46

WHEN THE PLANE SPLASHED down at Étang du Cap Noir, Valerie had no idea of the time, no sense of where she was. Her watch had stopped and she couldn’t get her bearings from the sky. Odd constellations sketched themselves against the blackness, a dusty crumble of unfamiliar stars. It must be very late, she thought. She had no idea how long they’d flown.

“You slept,” said Jean-Claude.

“Some of the time.”

“It was magnificent,” he said.

“Yes,” she replied. “It was.” Valerie glanced at the plane, as if it might disappear.

Chère Valerie, whatever you’ve seen has vanished.”

“Nothing vanishes.”

“Does it give you hope, to know that?”

“All day long I’ve seen my son. Even as we flew.”

“I did not see my brother.”

“Yes, but there’s still no word—”

“What happened is unspeakable. That is why there is no word.” He took her hands. “I want to vanish into silence,” he said.

“But you just did.”

“No. I flew to make restitution to the dead. There is nothing more I can do.”

“But we found—”

“Whatever we imagined.” He reached to embrace her, but she pulled away from him.

“Don’t frighten me,” she said.

“How am I frightening you?”

“Please don’t come near me. If you touch me, I’ll collapse.”

“But you need—”

“—My son alive,” she said.

***

Valerie could sense that Jean-Claude was afraid to leave her alone, and she watched as he turned away, knowing he’d keep an eye on her from the scant shelter of a few sparse trees. She could feel terror slithering through her body, its hold on her warm and seductive. No. It’ll put me to sleep. It’ll smother me.

She tore off her clothes, ran into the chill ache of the pond, went under and began to swim, and then she felt the silver band slipping from her wrist, but she let it go, treading cold water until her body’s aching turned to numbness. Alone she wept, afraid of the salt heat of her tears. She held her breath and went under until the tears stopped. Safe again, she swam back to shore.

***

Jean-Claude had left his backpack on the dock. Valerie opened it, found a towel and dried herself off. She got dressed and looked around. He was nowhere in sight. At least she couldn’t see him.

She slumped down, face in her hands, exhausted. Images drifted through her head — guttering candles in Union Square, placards in many languages. Si vous avez des renseignements … If you have information.… Gerard had written a phone number on the sign. Maybe she’d imagined the names. Andre Jean Lefèvre. James Eliot Wilson. Sleep nudged her eyes into closing.

A sweet melody, Beethoven’s “Für Elise,” her mother’s hands on the piano, then her voice. Come and sit beside me, Valerie.

She woke up and answered her phone.

“Allô?” She was shaking like a tree about to fall. “Gerard?”

She listened.

“Ma chère Valerie…” he began. “Je suis desolé.”

“Tu as des nouvelles?” You have news?

Dust she became, as she blew into the wind.

Then came darkness.
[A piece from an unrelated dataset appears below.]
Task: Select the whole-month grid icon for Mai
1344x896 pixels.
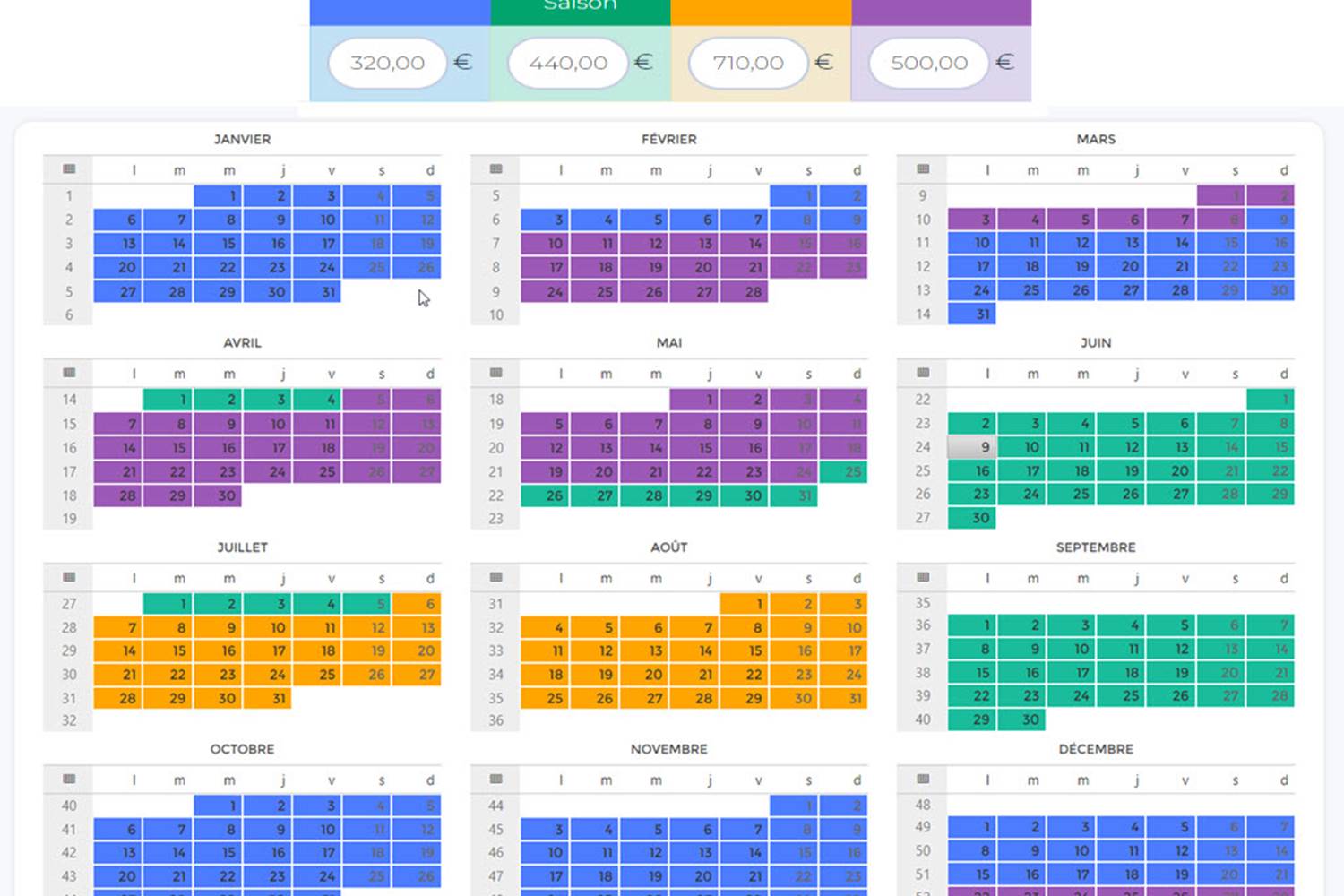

Then she felt nothing at all.

***

When she returned to the pension in Saint-Pierre, Valerie went to bed and slept for twenty-four hours, erasing the twelfth of September 2001 from the page of memory. When she got up and went to make the bed, she found under her pillow a lavender sachet. Apart from that detail, she remembered almost nothing. She didn’t recognize Marguerite’s garden. Its brilliant yellow flowers, its pendulous squash and fragrant herbs had lost all depth, had collapsed into a lifeless surface, as charming and bland as a greeting card. It didn’t matter.

She spent the day making arrangements to leave the island, and the following morning, an officer in képi and white gloves rapped on the door of the pension on Rue Amiral Mueslier. The gendarme was not Lisette’s brother-in-law, but his commanding officer, a captain. He was there to drive Madame Lefèvre to the airport, as a compassionate gesture from the government of France. The captain held out his arm, escorted Valerie down the stairs and helped her into the car. She couldn’t recall saying goodbye to Marguerite or Robert, but she felt sure she must have done so.

They would drive down Rue Amiral Muselier, passing one by one the rakish clapboard houses on the street. It would feel to Valerie as if she were looking at pictures, as if this street no longer existed, as if the lively blue pension, trimmed in red and painted by Robert with such affection, had drawn its curtains, pulled down its shades, and died. It sat as still as a travel poster for a place she’d never been.

Then she noticed Marguerite and Robert. They were standing at the front door, grave sentinels keeping watch. Valerie thought of a lighthouse, its rotating beams. Then she imagined night, the two of them visible to all the ships at sea.